4
February
2007

Tagging, experts and the foolishness of crowds 17:08 on Sunday

Pandora classifies music with keywords such as:

  • Electronica roots
  • Ambient soundscapes
  • Downtempo influences
  • Use of tonal harmonies
  • Use of trippy soundscapes

Call me a skeptic, but this very telling categorization would have never happened using “wisdom of the crowds” methods like tagging. Experts can simply categorize content in more meaningful ways than masses.

The Wisdom of Crowds
The Wisdom of Crowds, originally uploaded by Kim E. Leon.

The music experts at Pandora might have started with all kinds of keywords, but at the end they have restricted themselves to what they call genes. The genes are chosen to represent specific attributes of music without leaving room for the curly hair of the singer, the bands chart success, the personal tastes of the expert, well accepted genre boundaries, or other non-auditory things to affect the assignment of keywords or tags that Pandora will rely on when finding new music for its users. It’s the power of professional editing applied to tags.

Problems with experts I can think of:

  • Experts rarely work without monetary benefit. Crowds do.
  • Experts can also categorize content in ways that are not meaningful at all to the masses. Sometimes (too often?) experts can’t explain their expertise in any sort of useful manner.

6 Responses to “Tagging, experts and the foolishness of crowds”

    Links from my other posts:

  1. /personal » Blog Archive » Social networking and shopping for music
  2. Comments:

  3. v Says:

    The more sophisticated the classification system is, the more rigid it is. Ie. the harder it becomes to change it or extend it when the corpus which is being classified, changes, scales up,

    In the case of Pandora, it might work, as music is a pretty well-defined “box”, which is thus easy to label. Also, in the case of Pandora, it is worth to note that that kind of classification works only in a system like pandora: would you be able to categorize music which you produce yourself like that or does it require the 3rd party?
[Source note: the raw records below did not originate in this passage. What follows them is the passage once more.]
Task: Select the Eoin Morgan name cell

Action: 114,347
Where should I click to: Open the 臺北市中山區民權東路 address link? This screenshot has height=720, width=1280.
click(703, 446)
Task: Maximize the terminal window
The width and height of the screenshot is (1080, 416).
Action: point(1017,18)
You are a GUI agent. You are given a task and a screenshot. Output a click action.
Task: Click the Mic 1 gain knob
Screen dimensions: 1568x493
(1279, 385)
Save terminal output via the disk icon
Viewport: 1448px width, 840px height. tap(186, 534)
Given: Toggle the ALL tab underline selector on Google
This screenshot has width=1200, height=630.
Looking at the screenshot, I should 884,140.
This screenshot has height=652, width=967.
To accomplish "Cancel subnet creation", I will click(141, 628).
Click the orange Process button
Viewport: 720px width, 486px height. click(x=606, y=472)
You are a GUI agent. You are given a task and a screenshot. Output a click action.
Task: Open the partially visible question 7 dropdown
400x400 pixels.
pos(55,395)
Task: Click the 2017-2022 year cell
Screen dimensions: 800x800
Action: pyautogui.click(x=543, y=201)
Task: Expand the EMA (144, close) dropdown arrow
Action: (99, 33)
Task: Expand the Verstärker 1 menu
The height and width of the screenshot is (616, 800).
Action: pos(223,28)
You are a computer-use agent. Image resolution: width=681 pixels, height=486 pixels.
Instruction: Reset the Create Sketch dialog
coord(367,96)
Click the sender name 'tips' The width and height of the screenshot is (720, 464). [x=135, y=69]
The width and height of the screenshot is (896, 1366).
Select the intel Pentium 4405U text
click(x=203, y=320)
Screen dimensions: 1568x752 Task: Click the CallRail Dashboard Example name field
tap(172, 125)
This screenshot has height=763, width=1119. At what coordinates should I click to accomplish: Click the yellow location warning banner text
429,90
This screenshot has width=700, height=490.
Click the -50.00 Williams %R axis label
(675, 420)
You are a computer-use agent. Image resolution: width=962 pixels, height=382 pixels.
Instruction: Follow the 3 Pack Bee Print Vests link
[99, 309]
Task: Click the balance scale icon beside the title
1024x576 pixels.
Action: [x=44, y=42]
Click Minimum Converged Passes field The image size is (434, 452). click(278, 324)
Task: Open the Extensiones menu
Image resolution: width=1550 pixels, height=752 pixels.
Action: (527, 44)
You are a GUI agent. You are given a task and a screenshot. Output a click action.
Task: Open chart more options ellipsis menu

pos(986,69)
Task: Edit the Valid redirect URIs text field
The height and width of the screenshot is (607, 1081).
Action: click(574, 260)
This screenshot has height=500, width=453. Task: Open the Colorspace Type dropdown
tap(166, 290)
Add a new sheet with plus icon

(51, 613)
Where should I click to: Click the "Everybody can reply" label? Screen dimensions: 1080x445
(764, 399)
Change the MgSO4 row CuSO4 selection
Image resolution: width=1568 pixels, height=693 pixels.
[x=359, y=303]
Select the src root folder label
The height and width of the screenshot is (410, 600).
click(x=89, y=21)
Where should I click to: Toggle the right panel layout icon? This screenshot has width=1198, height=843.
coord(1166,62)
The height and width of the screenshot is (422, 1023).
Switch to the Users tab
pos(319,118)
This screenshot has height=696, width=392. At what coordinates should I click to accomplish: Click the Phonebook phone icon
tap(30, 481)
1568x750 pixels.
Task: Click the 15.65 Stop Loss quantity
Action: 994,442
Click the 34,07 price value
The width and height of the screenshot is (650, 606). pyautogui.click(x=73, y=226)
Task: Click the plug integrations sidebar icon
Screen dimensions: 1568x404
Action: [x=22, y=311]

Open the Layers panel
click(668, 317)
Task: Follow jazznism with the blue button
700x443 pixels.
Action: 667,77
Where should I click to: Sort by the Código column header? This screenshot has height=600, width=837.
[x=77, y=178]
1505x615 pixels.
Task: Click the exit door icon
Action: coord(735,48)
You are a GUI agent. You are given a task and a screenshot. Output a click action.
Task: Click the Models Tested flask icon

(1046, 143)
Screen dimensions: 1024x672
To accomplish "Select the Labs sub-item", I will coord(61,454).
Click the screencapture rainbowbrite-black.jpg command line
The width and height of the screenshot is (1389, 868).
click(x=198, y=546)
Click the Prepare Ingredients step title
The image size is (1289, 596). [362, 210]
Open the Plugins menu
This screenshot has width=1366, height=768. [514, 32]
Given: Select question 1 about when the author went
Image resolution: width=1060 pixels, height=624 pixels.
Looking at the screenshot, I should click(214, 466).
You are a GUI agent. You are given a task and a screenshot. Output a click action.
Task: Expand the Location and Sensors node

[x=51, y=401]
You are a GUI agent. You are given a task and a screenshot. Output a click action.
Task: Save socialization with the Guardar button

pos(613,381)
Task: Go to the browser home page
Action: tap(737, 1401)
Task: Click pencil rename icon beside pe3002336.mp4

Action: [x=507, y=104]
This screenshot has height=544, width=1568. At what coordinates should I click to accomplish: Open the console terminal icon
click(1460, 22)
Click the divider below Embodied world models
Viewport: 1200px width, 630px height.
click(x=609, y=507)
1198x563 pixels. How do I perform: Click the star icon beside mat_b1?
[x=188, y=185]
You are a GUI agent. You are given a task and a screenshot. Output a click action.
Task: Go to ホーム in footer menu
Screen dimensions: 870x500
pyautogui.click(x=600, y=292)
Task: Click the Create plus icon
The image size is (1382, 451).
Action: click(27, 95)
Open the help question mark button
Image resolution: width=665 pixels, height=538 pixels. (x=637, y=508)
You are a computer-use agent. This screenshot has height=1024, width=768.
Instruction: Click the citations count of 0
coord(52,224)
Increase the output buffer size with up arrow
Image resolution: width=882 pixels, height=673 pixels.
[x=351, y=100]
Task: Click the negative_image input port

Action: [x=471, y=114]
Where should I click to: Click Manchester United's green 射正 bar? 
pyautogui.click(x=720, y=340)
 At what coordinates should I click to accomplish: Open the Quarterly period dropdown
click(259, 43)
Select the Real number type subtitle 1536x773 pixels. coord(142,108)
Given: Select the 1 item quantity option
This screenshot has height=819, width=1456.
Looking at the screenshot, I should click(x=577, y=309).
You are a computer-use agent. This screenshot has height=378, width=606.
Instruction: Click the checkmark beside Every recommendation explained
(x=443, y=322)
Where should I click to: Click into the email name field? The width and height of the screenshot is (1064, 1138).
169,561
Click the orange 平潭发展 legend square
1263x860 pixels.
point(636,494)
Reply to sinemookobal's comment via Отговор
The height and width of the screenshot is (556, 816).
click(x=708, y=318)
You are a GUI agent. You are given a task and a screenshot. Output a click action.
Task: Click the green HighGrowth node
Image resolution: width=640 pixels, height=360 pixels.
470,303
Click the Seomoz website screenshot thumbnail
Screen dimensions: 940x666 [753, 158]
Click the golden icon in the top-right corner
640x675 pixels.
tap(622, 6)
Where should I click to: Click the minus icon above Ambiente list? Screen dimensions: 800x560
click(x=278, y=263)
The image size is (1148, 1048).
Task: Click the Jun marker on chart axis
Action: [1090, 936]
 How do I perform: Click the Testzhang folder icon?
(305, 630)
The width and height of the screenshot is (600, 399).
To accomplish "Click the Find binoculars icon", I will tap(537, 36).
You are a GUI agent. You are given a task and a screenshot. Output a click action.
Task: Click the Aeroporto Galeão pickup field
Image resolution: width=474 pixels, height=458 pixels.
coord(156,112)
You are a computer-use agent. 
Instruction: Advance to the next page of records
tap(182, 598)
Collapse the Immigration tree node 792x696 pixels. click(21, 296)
    So, who’s the expert who can categorize the specific content? My personal paper drafts are classified by me and the system works well enough. In that case, I am the expert. In a closed system like Pandora, the classification works partly, because it is a closed system.

  4. Tim Says:

    Great post. I agree there may be some problems with the approach that Pandora uses to recommend music, but I think the benefits far outweigh the problems. I would rather hear what the experts think since I can rarely get what I’m looking for when I trust the masses. If you’re looking for a community to discuss these ideas I’d like to be able to recommend this forum: http://pandorastations.com/forum. We’re sharing our Pandora stations and ideas.

    Thanks, Tim

  5. sig Says:

    What about… you have two parameters: “expert tags” (very precisely defined and very confusing if not understood) and “expertly use” of tags (precise use of the right tags).

    With masses you may fall into the trap of using/misusing “expert tags” (like the tags in your post) in a non “expertly” way and thus a clash. Precise word with iffy meaning (unless you’re trained in a “standard”) is worse than many iffy words that as a whole can make up some sense for the untrained.

    Use imprecise and “iffy” tags, allowing for use of multiple tags to overlap in any number to narrow down towards understanding/finding.

    That is what happens when you paint a “picture” with words, tell a story or three using different angles – then (almost) all can understand precisely what you mean… dawning upon them as they listen. But at the end the word themselves are iffy and daily words. You just need enough of them with some relationship as in a story.

  6. v Says:

    Freetext and natural language rules. :)

  7. Niko Says:

    v: you’re right, there is a scalability problem with the Pandora approach. Then again, it’s the experts who do the classifying, so the beneficiaries of the classification don’t mind.

    Sig: When the tag cloud gets bigger, the problem becomes: which tags should I pay attention to? And with iffy tags, the cloud does grow big quickly.

    So, I’ll expand on your fun painting analogy. :)

    In the Pandora example the experts have defined a few very “picturesque” tags — only a few of their tags or genes are needed to paint a good picture. These experts are like great painters who need only a few strokes to express their message.

    Non-experts paint with dirty finger paint without delicate strokes. They use a lot of tags, lots of iffy strokes to paint their picture. Whoever looks at a picture painted with these words must think harder to figure out what it represents.

    Herein lies the problem: in many cases “thinking harder” is not an option. People scan read. They focus on the first three words of headlines (even that’s pretty optimistic). We can’t ask them to look at a tag cloud of 50 tags and “figure it out”.